> _TASK PROMPT_: Retype the listing below line for line, with no changes.

> _RECORD LIST_:

::::::

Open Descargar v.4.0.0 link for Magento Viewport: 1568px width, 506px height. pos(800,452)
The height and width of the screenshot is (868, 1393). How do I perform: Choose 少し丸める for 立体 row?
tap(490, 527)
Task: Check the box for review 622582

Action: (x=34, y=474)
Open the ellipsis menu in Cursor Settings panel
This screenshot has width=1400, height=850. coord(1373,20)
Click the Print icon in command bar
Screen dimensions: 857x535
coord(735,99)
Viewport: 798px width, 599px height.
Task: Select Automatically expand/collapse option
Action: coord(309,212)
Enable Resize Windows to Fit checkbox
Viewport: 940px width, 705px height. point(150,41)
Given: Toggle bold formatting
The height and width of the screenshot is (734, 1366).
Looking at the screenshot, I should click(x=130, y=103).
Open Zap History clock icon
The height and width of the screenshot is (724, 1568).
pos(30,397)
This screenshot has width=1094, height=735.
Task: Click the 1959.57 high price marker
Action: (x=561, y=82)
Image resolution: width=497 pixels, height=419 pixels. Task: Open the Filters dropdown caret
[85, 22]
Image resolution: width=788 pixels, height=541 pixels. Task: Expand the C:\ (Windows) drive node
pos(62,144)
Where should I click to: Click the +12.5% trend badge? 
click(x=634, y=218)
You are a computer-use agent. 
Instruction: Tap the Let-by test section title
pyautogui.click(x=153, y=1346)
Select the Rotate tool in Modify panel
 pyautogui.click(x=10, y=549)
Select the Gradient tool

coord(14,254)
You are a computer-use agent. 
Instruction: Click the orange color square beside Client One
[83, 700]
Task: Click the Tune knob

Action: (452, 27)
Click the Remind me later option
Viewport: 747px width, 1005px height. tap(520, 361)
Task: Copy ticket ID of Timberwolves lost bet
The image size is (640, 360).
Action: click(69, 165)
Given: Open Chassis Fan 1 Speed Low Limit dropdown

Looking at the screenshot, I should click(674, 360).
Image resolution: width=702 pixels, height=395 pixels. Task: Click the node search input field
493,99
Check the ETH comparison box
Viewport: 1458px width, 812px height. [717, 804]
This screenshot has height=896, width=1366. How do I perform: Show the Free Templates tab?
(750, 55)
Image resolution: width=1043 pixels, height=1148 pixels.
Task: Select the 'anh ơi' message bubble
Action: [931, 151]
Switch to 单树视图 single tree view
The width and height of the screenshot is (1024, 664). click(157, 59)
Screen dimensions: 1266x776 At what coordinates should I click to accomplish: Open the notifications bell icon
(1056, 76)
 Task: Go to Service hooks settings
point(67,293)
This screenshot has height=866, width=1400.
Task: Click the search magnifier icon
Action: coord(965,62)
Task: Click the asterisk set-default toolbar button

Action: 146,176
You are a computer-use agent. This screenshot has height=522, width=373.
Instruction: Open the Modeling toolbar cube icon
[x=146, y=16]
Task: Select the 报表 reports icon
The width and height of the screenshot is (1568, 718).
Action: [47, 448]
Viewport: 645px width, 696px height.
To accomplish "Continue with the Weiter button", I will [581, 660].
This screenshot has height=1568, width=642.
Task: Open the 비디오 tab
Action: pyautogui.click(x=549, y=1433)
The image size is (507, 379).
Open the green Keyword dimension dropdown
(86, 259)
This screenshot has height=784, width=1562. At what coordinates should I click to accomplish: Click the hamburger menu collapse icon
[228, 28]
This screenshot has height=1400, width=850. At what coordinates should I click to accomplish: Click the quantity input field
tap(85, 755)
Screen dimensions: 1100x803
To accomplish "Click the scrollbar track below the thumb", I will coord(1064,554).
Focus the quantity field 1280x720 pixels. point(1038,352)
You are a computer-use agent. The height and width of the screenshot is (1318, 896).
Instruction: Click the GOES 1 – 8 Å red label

::::::

> _RESULT_:
Open Descargar v.4.0.0 link for Magento Viewport: 1568px width, 506px height. pos(800,452)
The height and width of the screenshot is (868, 1393). How do I perform: Choose 少し丸める for 立体 row?
tap(490, 527)
Task: Check the box for review 622582

Action: (x=34, y=474)
Open the ellipsis menu in Cursor Settings panel
This screenshot has width=1400, height=850. coord(1373,20)
Click the Print icon in command bar
Screen dimensions: 857x535
coord(735,99)
Viewport: 798px width, 599px height.
Task: Select Automatically expand/collapse option
Action: coord(309,212)
Enable Resize Windows to Fit checkbox
Viewport: 940px width, 705px height. point(150,41)
Given: Toggle bold formatting
The height and width of the screenshot is (734, 1366).
Looking at the screenshot, I should click(x=130, y=103).
Open Zap History clock icon
The height and width of the screenshot is (724, 1568).
pos(30,397)
This screenshot has width=1094, height=735.
Task: Click the 1959.57 high price marker
Action: (x=561, y=82)
Image resolution: width=497 pixels, height=419 pixels. Task: Open the Filters dropdown caret
[85, 22]
Image resolution: width=788 pixels, height=541 pixels. Task: Expand the C:\ (Windows) drive node
pos(62,144)
Where should I click to: Click the +12.5% trend badge? 
click(x=634, y=218)
You are a computer-use agent. 
Instruction: Tap the Let-by test section title
pyautogui.click(x=153, y=1346)
Select the Rotate tool in Modify panel
 pyautogui.click(x=10, y=549)
Select the Gradient tool

coord(14,254)
You are a computer-use agent. 
Instruction: Click the orange color square beside Client One
[83, 700]
Task: Click the Tune knob

Action: (452, 27)
Click the Remind me later option
Viewport: 747px width, 1005px height. tap(520, 361)
Task: Copy ticket ID of Timberwolves lost bet
The image size is (640, 360).
Action: click(69, 165)
Given: Open Chassis Fan 1 Speed Low Limit dropdown

Looking at the screenshot, I should click(674, 360).
Image resolution: width=702 pixels, height=395 pixels. Task: Click the node search input field
493,99
Check the ETH comparison box
Viewport: 1458px width, 812px height. [717, 804]
This screenshot has height=896, width=1366. How do I perform: Show the Free Templates tab?
(750, 55)
Image resolution: width=1043 pixels, height=1148 pixels.
Task: Select the 'anh ơi' message bubble
Action: [931, 151]
Switch to 单树视图 single tree view
The width and height of the screenshot is (1024, 664). click(157, 59)
Screen dimensions: 1266x776 At what coordinates should I click to accomplish: Open the notifications bell icon
(1056, 76)
 Task: Go to Service hooks settings
point(67,293)
This screenshot has height=866, width=1400.
Task: Click the search magnifier icon
Action: coord(965,62)
Task: Click the asterisk set-default toolbar button

Action: 146,176
You are a computer-use agent. This screenshot has height=522, width=373.
Instruction: Open the Modeling toolbar cube icon
[x=146, y=16]
Task: Select the 报表 reports icon
The width and height of the screenshot is (1568, 718).
Action: [47, 448]
Viewport: 645px width, 696px height.
To accomplish "Continue with the Weiter button", I will [581, 660].
This screenshot has height=1568, width=642.
Task: Open the 비디오 tab
Action: pyautogui.click(x=549, y=1433)
The image size is (507, 379).
Open the green Keyword dimension dropdown
(86, 259)
This screenshot has height=784, width=1562. At what coordinates should I click to accomplish: Click the hamburger menu collapse icon
[228, 28]
This screenshot has height=1400, width=850. At what coordinates should I click to accomplish: Click the quantity input field
tap(85, 755)
Screen dimensions: 1100x803
To accomplish "Click the scrollbar track below the thumb", I will coord(1064,554).
Focus the quantity field 1280x720 pixels. point(1038,352)
You are a computer-use agent. The height and width of the screenshot is (1318, 896).
Instruction: Click the GOES 1 – 8 Å red label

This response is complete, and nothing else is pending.